Leaving out only the pictures, write out all the entries exactly.
╭─ The records
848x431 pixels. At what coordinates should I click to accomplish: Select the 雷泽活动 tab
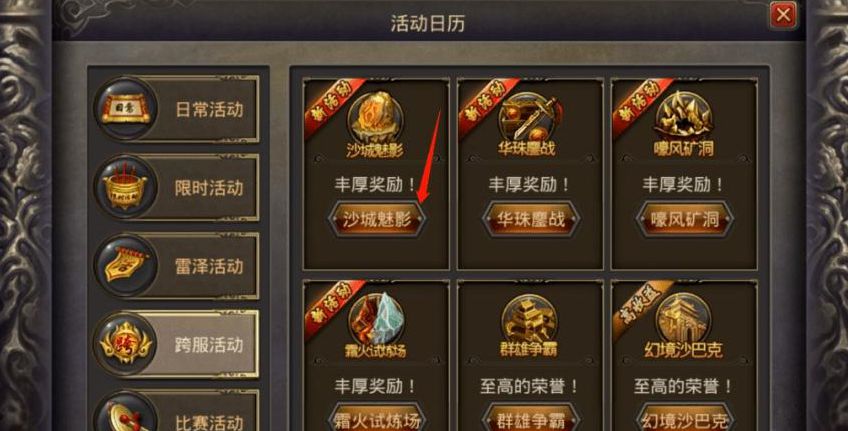coord(176,266)
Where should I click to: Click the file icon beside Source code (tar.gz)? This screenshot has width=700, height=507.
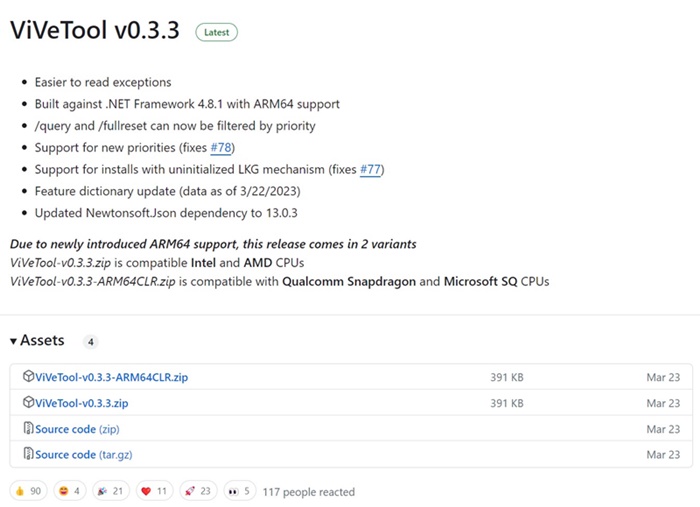(29, 454)
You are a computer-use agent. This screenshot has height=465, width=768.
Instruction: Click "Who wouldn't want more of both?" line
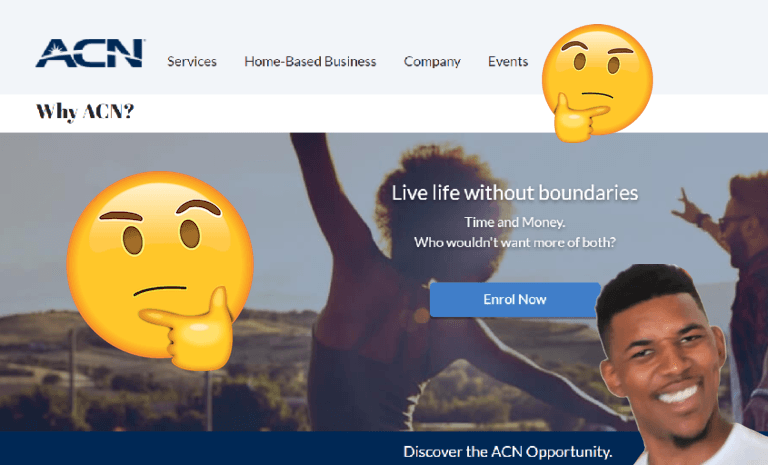coord(515,243)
╰─
Written answer:
848x431 pixels. At what coordinates should I click to accomplish: Select the 雷泽活动 tab
coord(176,266)
Where should I click to: Click the file icon beside Source code (tar.gz)? This screenshot has width=700, height=507.
(29, 454)
You are a computer-use agent. This screenshot has height=465, width=768.
Instruction: Click "Who wouldn't want more of both?" line
coord(515,243)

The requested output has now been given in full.